### AÇÕES A REALIZAR
a. Enumere todos os nomes próprios de lugares que aparecem no texto sobre parques naturais.
b. Prossiga o texto sobre parques naturais a partir da última frase apresentada.

### TRECHO DO TEXTO
· · · · ·

(Washington, 7 de Junho)- Por muitos ressentimentos que o modelo americano gere entre as opiniões públicas europeias, há uma ideia que é genuinamente americana e universalmente aceite como geradora do conceito contemporâneo de conservação: a noção de parque natural, instituída no século XIX e disseminada pelo mundo fora, como um vírus benigno.
Esta semana, tive oportunidade de visitar o Parque Natural de Shenandoah, na Virgínia, e constatei que há uma diferença abissal entre os conceitos português e americano. Chamamos-lhe o mesmo nome, é certo, mas os pontos de contacto terminam aí.
Se me permitem o sarcasmo, o plano de ordenamento deste parque foi aprovado no mesmo ano em que ele foi instituído. Não sofreu contestação. Foi aceite e integrado no tecido social e nas regras de ordenamento local. Contei por aqui, a uma audiência divertida, as peripécias da Arrábida, mas não fui levado a sério. Tentei, mesmo assim, defender a tese de que Portugal ostenta a discutível virtude de ter gerado um novo modelo de parque: o do parque que não tem regulamentos... para ser parque. Nao acreditaram.

· · · · ·

[Entradas de dados extraídas]
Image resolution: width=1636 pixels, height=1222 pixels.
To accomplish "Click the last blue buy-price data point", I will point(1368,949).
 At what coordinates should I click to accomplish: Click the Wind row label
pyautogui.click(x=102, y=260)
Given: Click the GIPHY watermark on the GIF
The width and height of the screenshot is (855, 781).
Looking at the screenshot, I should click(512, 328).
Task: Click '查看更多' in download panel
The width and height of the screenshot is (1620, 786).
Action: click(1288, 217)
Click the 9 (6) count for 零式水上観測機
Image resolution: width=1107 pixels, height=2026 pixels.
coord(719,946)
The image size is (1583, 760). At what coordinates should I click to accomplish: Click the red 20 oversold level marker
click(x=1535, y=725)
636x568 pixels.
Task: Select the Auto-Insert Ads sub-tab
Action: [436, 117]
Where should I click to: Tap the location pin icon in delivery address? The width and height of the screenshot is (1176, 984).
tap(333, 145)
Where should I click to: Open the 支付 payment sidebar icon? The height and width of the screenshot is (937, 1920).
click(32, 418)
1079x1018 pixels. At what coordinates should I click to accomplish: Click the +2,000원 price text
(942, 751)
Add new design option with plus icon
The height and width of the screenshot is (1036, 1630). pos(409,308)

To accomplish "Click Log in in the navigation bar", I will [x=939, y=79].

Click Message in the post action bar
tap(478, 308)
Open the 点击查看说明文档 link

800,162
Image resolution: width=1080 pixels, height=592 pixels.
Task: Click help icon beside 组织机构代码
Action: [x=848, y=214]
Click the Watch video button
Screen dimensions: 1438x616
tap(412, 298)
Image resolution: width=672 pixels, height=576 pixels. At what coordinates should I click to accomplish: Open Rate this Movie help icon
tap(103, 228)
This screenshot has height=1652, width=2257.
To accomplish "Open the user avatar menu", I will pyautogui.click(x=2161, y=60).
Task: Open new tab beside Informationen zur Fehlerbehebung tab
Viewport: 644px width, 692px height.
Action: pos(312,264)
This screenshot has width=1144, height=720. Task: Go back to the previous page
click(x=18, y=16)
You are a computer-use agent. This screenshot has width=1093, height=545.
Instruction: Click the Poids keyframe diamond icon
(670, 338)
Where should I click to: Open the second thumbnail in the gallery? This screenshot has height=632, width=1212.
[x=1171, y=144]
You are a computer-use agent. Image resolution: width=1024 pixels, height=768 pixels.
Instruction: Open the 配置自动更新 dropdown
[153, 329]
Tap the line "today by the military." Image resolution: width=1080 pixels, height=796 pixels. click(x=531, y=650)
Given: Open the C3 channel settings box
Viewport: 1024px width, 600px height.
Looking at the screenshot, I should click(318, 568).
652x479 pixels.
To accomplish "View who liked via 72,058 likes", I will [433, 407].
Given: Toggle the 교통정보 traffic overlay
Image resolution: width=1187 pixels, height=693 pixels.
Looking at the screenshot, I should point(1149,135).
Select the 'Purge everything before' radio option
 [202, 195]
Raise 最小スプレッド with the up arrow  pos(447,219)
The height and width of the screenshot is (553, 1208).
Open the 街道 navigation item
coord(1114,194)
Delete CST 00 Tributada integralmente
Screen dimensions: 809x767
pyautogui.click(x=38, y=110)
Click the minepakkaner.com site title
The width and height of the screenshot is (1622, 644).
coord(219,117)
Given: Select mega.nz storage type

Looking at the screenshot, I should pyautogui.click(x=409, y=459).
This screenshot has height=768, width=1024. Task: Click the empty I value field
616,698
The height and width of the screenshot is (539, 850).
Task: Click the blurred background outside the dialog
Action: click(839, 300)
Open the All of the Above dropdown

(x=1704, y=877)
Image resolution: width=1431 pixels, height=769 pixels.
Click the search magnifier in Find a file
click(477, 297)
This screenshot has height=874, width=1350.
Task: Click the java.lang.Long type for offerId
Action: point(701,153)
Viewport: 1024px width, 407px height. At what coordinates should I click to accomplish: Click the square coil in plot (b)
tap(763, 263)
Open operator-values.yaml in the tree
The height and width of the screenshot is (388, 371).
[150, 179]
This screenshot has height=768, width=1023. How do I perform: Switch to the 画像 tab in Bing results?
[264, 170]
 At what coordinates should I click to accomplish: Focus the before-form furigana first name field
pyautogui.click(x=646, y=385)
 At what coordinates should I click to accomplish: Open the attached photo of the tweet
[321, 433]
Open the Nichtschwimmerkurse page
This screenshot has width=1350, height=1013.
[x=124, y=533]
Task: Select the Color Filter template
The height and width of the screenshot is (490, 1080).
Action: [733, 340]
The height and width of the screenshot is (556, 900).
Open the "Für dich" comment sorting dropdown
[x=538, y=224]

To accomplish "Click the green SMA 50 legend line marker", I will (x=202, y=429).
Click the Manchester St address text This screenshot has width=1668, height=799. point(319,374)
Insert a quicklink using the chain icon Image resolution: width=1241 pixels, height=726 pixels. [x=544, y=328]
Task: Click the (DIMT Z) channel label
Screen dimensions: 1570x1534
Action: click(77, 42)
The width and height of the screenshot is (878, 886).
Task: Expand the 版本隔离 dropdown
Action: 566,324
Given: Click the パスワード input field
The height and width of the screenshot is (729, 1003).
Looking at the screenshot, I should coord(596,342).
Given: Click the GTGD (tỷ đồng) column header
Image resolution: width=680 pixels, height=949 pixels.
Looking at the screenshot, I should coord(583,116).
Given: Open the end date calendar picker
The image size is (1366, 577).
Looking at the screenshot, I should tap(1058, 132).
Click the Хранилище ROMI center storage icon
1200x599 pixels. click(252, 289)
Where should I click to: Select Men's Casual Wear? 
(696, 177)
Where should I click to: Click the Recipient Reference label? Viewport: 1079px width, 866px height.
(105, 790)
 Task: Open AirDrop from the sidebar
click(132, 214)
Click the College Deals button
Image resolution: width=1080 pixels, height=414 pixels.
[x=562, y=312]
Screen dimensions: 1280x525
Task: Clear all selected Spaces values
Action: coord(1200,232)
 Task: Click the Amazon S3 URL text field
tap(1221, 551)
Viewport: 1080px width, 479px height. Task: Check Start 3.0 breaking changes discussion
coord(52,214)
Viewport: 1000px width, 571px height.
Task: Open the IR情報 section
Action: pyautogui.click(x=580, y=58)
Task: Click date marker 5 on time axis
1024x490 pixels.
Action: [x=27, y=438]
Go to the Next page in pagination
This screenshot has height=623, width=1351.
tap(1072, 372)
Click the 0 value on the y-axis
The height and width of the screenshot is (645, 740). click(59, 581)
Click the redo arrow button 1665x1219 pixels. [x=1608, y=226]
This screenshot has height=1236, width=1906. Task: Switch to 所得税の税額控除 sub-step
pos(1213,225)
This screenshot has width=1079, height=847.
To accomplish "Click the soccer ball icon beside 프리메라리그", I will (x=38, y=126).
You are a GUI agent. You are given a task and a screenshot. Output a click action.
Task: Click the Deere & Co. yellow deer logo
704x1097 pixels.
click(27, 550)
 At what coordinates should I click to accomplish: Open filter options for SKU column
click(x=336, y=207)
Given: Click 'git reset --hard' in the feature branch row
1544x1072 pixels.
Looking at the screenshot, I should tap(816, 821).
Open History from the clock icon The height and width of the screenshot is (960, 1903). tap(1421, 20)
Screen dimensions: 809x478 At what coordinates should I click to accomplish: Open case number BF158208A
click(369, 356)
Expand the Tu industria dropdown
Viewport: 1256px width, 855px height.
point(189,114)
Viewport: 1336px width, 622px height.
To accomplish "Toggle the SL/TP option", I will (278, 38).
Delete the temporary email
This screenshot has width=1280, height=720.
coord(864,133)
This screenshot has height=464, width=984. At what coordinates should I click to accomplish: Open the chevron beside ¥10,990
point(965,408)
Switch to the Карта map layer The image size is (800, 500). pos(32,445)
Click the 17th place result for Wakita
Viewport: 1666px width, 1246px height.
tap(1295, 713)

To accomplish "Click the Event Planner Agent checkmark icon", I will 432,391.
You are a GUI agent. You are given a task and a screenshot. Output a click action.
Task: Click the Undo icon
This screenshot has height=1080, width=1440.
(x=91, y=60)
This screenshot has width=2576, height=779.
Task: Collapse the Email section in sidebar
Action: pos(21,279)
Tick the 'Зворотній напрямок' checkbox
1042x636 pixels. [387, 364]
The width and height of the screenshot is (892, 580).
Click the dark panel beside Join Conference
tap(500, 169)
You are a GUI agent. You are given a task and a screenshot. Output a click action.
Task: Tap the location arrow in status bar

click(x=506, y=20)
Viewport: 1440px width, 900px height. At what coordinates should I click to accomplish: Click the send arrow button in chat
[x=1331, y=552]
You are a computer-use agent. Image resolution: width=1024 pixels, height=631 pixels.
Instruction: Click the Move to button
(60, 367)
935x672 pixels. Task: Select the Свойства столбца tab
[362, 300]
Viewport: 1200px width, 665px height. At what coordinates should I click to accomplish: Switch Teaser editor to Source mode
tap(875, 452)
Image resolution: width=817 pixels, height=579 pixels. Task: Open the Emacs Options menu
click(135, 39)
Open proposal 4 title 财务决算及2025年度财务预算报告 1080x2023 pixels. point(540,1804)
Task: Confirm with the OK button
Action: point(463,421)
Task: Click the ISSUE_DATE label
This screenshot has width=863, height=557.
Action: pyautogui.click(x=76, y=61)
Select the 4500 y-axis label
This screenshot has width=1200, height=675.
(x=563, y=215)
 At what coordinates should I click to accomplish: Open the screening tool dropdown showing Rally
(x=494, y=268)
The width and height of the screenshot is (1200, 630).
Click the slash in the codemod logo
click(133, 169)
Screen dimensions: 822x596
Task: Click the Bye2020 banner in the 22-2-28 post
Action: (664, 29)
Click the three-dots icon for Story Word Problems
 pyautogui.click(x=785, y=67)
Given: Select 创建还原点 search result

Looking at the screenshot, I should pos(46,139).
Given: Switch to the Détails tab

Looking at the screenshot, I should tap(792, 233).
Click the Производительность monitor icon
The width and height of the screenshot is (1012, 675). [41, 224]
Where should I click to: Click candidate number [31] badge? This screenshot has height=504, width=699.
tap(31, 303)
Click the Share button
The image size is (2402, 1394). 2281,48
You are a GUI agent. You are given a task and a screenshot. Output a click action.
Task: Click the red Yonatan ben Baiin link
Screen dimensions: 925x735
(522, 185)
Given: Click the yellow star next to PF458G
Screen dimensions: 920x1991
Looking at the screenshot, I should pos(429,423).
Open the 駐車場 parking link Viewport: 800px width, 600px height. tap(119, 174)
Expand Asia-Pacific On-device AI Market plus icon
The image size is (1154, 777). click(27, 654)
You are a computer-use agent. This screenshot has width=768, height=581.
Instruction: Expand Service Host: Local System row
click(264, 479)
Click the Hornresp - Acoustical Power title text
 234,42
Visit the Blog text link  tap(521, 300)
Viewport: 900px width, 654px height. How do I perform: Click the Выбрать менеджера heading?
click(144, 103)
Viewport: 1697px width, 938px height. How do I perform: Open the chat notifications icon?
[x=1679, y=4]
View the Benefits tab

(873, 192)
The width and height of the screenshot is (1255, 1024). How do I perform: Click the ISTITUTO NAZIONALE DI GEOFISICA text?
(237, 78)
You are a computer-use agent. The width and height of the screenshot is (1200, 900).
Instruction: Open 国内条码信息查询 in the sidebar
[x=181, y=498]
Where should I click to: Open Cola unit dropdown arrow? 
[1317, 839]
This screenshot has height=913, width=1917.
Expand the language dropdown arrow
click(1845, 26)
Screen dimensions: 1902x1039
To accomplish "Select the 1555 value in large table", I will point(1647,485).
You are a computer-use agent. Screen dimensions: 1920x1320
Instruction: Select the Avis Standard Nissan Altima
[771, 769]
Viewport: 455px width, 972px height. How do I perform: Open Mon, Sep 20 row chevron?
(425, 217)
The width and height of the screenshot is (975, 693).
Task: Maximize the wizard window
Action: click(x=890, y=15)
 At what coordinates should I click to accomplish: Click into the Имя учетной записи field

· · · · ·

### RESULTADOS POR ORDEM
a.
Washington
Virgínia
Parque Natural de Shenandoah
Arrábida
Portugal

b.
Esperava encontrar nesta pequena área protegida (pequena para os padrões da América do Norte) mecanismos de rendibilização económica, como sucede em Yosemite ou Yellowstone e que tantas vezes são citados pelo presidente do ICN. Ironicamente, não há exploração comercial desta área protegida ou, por outra, o parque até permite contratação de guias, disponibiliza informação adicional mediante uma pequena taxa, aluga alojamentos e por aí fora. Mas o orçamento de Shenandoah é atribuído regionalmente. Tudo o que é amealhado através do tal conceito de "área protegida potenciada" é canalizado para uma ONG que, de certa forma, gere as minúcias do parque.
Ora, apesar de ser o governo regional a custear a área protegida, não há registos de protestos. O modelo não merece discussão na Virgínia. Encontrei, entre as pessoas com que falei, um orgulho genuíno pelo privilégio de poder viver a curta distância deste espaço. Aceitam as restrições que ele exige, não fazem fogueiras, nem deitam lixo para o chão. Não constroem à revelia, não cortam árvores, nem caçam furtivamente. Não emitem despachos que pronunciem incontestáveis interesses públicos. O parque valoriza a região que, por esse privilégio, paga uma fatia do orçamento. E o modelo parace funcionar.
Naturalmente, também há ameaças. Duas, disseram-me, ambas relacionadas com doenças da modernidade. A poluição atmosférica das estradas da região afecta tremendamente a qualidade do ar em Shenandoah. E depois... há as motas. As estradas que circundam o parque e alguns caminhos pedestres são usados pela comunidade motociclística local, que testa a velocidade nestas vias. Mostraram-me um site inacreditável onde se indicam os recordes de velocidade estabelecidos em cada curva apertada, nas rampas mais acentuadas e por aí fora. Inevitavelmente, morre uma pessoa a cada duas semanas com estas brincadeiras.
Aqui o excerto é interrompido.